Records for the exercise: Begin
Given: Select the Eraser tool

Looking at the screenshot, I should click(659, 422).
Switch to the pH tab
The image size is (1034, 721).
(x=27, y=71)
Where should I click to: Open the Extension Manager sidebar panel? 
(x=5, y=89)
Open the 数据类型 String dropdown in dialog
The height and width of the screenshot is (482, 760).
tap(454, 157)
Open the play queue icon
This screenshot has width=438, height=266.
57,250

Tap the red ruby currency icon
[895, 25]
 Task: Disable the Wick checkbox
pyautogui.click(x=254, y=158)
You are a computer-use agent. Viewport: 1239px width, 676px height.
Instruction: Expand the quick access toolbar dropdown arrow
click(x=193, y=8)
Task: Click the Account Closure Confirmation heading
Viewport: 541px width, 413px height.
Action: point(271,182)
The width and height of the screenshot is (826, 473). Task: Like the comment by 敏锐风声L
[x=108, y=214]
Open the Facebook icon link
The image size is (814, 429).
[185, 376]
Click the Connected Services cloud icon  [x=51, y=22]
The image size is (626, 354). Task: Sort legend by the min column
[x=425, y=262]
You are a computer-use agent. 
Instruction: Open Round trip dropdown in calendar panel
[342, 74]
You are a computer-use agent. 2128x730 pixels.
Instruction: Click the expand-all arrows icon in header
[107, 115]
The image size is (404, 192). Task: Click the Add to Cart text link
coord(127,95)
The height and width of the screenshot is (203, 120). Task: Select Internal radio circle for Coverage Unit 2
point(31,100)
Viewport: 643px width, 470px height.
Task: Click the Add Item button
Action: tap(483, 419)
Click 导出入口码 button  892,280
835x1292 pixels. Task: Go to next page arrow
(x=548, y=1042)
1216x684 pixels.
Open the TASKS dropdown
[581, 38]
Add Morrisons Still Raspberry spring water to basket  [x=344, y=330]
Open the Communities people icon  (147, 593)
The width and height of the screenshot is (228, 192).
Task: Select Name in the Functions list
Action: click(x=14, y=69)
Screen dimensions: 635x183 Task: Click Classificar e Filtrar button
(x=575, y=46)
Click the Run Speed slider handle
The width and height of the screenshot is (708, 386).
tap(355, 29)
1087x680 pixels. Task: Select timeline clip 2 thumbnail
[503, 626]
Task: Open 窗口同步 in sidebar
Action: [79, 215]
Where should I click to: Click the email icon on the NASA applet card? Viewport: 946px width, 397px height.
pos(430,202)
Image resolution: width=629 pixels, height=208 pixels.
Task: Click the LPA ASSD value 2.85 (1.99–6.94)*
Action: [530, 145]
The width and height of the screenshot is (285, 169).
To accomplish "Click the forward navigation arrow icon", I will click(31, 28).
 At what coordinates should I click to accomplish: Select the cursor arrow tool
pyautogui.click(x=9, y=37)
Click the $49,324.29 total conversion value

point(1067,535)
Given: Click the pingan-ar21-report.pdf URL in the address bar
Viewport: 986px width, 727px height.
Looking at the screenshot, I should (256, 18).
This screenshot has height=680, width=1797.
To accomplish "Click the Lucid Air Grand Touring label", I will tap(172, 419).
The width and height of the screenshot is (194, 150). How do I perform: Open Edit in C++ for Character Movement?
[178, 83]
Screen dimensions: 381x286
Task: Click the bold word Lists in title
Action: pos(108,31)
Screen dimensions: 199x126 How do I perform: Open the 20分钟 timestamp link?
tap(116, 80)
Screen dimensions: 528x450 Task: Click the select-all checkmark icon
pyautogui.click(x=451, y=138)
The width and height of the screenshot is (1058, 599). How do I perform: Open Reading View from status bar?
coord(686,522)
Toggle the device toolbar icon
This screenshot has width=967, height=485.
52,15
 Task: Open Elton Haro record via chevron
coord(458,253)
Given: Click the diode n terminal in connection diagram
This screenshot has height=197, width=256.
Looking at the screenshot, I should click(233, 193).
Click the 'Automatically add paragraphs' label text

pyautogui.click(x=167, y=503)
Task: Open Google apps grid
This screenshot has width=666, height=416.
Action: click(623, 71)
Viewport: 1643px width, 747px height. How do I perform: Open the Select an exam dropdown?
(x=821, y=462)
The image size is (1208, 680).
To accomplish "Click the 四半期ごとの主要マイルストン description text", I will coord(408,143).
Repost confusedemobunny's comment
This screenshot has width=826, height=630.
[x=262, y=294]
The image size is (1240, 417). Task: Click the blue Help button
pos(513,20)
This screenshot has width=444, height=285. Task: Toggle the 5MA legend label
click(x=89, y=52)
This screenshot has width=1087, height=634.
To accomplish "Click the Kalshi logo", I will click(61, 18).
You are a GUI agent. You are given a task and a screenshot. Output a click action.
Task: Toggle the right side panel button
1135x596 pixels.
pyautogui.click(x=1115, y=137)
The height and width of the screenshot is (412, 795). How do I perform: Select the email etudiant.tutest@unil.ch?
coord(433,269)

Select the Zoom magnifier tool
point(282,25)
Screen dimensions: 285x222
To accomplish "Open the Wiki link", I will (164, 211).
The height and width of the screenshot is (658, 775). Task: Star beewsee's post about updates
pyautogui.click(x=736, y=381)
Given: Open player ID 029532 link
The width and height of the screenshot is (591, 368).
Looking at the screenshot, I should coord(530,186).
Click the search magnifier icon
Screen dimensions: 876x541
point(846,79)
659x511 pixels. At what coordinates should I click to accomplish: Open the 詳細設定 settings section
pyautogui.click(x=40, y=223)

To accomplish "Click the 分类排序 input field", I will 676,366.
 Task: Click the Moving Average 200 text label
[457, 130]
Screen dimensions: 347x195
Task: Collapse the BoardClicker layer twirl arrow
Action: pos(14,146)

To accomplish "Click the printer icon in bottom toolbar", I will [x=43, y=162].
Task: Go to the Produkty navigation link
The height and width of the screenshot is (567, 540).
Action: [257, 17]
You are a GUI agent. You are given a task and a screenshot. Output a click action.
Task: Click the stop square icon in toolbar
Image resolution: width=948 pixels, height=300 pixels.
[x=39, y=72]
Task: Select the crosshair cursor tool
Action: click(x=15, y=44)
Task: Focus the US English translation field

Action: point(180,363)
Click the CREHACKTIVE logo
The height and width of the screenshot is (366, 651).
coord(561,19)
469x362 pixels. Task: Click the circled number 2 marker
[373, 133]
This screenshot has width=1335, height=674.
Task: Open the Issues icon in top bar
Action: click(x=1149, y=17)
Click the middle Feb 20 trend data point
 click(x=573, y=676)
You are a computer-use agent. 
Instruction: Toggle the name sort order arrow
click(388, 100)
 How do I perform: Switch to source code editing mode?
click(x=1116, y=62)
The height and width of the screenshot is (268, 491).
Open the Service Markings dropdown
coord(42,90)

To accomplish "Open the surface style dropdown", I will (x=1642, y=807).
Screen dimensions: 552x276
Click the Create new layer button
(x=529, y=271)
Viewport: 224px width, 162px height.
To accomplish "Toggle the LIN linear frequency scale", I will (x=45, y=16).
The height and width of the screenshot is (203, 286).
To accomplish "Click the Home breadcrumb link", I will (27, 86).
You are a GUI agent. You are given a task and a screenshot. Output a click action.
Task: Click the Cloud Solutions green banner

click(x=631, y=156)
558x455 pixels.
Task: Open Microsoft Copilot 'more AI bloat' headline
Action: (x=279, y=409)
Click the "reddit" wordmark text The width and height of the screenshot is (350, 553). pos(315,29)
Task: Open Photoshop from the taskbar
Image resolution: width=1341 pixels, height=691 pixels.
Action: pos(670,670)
Records for the exercise: End
What you will do.
Keep every word the same and copy out all of the entries.

Solution to this task.
Given: Select the Eraser tool

Looking at the screenshot, I should click(659, 422).
Switch to the pH tab
The image size is (1034, 721).
(x=27, y=71)
Where should I click to: Open the Extension Manager sidebar panel? 
(x=5, y=89)
Open the 数据类型 String dropdown in dialog
The height and width of the screenshot is (482, 760).
tap(454, 157)
Open the play queue icon
This screenshot has width=438, height=266.
57,250

Tap the red ruby currency icon
[895, 25]
 Task: Disable the Wick checkbox
pyautogui.click(x=254, y=158)
You are a computer-use agent. Viewport: 1239px width, 676px height.
Instruction: Expand the quick access toolbar dropdown arrow
click(x=193, y=8)
Task: Click the Account Closure Confirmation heading
Viewport: 541px width, 413px height.
Action: point(271,182)
The width and height of the screenshot is (826, 473). Task: Like the comment by 敏锐风声L
[x=108, y=214]
Open the Facebook icon link
The image size is (814, 429).
[185, 376]
Click the Connected Services cloud icon  [x=51, y=22]
The image size is (626, 354). Task: Sort legend by the min column
[x=425, y=262]
You are a computer-use agent. 
Instruction: Open Round trip dropdown in calendar panel
[342, 74]
You are a computer-use agent. 2128x730 pixels.
Instruction: Click the expand-all arrows icon in header
[107, 115]
The image size is (404, 192). Task: Click the Add to Cart text link
coord(127,95)
The height and width of the screenshot is (203, 120). Task: Select Internal radio circle for Coverage Unit 2
point(31,100)
Viewport: 643px width, 470px height.
Task: Click the Add Item button
Action: tap(483, 419)
Click 导出入口码 button  892,280
835x1292 pixels. Task: Go to next page arrow
(x=548, y=1042)
1216x684 pixels.
Open the TASKS dropdown
[581, 38]
Add Morrisons Still Raspberry spring water to basket  [x=344, y=330]
Open the Communities people icon  (147, 593)
The width and height of the screenshot is (228, 192).
Task: Select Name in the Functions list
Action: click(x=14, y=69)
Screen dimensions: 635x183 Task: Click Classificar e Filtrar button
(x=575, y=46)
Click the Run Speed slider handle
The width and height of the screenshot is (708, 386).
tap(355, 29)
1087x680 pixels. Task: Select timeline clip 2 thumbnail
[503, 626]
Task: Open 窗口同步 in sidebar
Action: [79, 215]
Where should I click to: Click the email icon on the NASA applet card? Viewport: 946px width, 397px height.
pos(430,202)
Image resolution: width=629 pixels, height=208 pixels.
Task: Click the LPA ASSD value 2.85 (1.99–6.94)*
Action: [530, 145]
The width and height of the screenshot is (285, 169).
To accomplish "Click the forward navigation arrow icon", I will click(31, 28).
 At what coordinates should I click to accomplish: Select the cursor arrow tool
pyautogui.click(x=9, y=37)
Click the $49,324.29 total conversion value

point(1067,535)
Given: Click the pingan-ar21-report.pdf URL in the address bar
Viewport: 986px width, 727px height.
Looking at the screenshot, I should (256, 18).
This screenshot has height=680, width=1797.
To accomplish "Click the Lucid Air Grand Touring label", I will tap(172, 419).
The width and height of the screenshot is (194, 150). How do I perform: Open Edit in C++ for Character Movement?
[178, 83]
Screen dimensions: 381x286
Task: Click the bold word Lists in title
Action: pos(108,31)
Screen dimensions: 199x126 How do I perform: Open the 20分钟 timestamp link?
tap(116, 80)
Screen dimensions: 528x450 Task: Click the select-all checkmark icon
pyautogui.click(x=451, y=138)
The width and height of the screenshot is (1058, 599). How do I perform: Open Reading View from status bar?
coord(686,522)
Toggle the device toolbar icon
This screenshot has width=967, height=485.
52,15
 Task: Open Elton Haro record via chevron
coord(458,253)
Given: Click the diode n terminal in connection diagram
This screenshot has height=197, width=256.
Looking at the screenshot, I should click(233, 193).
Click the 'Automatically add paragraphs' label text

pyautogui.click(x=167, y=503)
Task: Open Google apps grid
This screenshot has width=666, height=416.
Action: click(623, 71)
Viewport: 1643px width, 747px height. How do I perform: Open the Select an exam dropdown?
(x=821, y=462)
The image size is (1208, 680).
To accomplish "Click the 四半期ごとの主要マイルストン description text", I will coord(408,143).
Repost confusedemobunny's comment
This screenshot has width=826, height=630.
[x=262, y=294]
The image size is (1240, 417). Task: Click the blue Help button
pos(513,20)
This screenshot has width=444, height=285. Task: Toggle the 5MA legend label
click(x=89, y=52)
This screenshot has width=1087, height=634.
To accomplish "Click the Kalshi logo", I will click(61, 18).
You are a GUI agent. You are given a task and a screenshot. Output a click action.
Task: Toggle the right side panel button
1135x596 pixels.
pyautogui.click(x=1115, y=137)
The height and width of the screenshot is (412, 795). How do I perform: Select the email etudiant.tutest@unil.ch?
coord(433,269)

Select the Zoom magnifier tool
point(282,25)
Screen dimensions: 285x222
To accomplish "Open the Wiki link", I will (164, 211).
The height and width of the screenshot is (658, 775). Task: Star beewsee's post about updates
pyautogui.click(x=736, y=381)
Given: Open player ID 029532 link
The width and height of the screenshot is (591, 368).
Looking at the screenshot, I should coord(530,186).
Click the search magnifier icon
Screen dimensions: 876x541
point(846,79)
659x511 pixels. At what coordinates should I click to accomplish: Open the 詳細設定 settings section
pyautogui.click(x=40, y=223)

To accomplish "Click the 分类排序 input field", I will 676,366.
 Task: Click the Moving Average 200 text label
[457, 130]
Screen dimensions: 347x195
Task: Collapse the BoardClicker layer twirl arrow
Action: pos(14,146)

To accomplish "Click the printer icon in bottom toolbar", I will [x=43, y=162].
Task: Go to the Produkty navigation link
The height and width of the screenshot is (567, 540).
Action: [257, 17]
You are a GUI agent. You are given a task and a screenshot. Output a click action.
Task: Click the stop square icon in toolbar
Image resolution: width=948 pixels, height=300 pixels.
[x=39, y=72]
Task: Select the crosshair cursor tool
Action: click(x=15, y=44)
Task: Focus the US English translation field

Action: point(180,363)
Click the CREHACKTIVE logo
The height and width of the screenshot is (366, 651).
coord(561,19)
469x362 pixels. Task: Click the circled number 2 marker
[373, 133]
This screenshot has width=1335, height=674.
Task: Open the Issues icon in top bar
Action: click(x=1149, y=17)
Click the middle Feb 20 trend data point
 click(x=573, y=676)
You are a computer-use agent. 
Instruction: Toggle the name sort order arrow
click(388, 100)
 How do I perform: Switch to source code editing mode?
click(x=1116, y=62)
The height and width of the screenshot is (268, 491).
Open the Service Markings dropdown
coord(42,90)

To accomplish "Open the surface style dropdown", I will (x=1642, y=807).
Screen dimensions: 552x276
Click the Create new layer button
(x=529, y=271)
Viewport: 224px width, 162px height.
To accomplish "Toggle the LIN linear frequency scale", I will (x=45, y=16).
The height and width of the screenshot is (203, 286).
To accomplish "Click the Home breadcrumb link", I will (27, 86).
You are a GUI agent. You are given a task and a screenshot. Output a click action.
Task: Click the Cloud Solutions green banner

click(x=631, y=156)
558x455 pixels.
Task: Open Microsoft Copilot 'more AI bloat' headline
Action: (x=279, y=409)
Click the "reddit" wordmark text The width and height of the screenshot is (350, 553). pos(315,29)
Task: Open Photoshop from the taskbar
Image resolution: width=1341 pixels, height=691 pixels.
Action: pos(670,670)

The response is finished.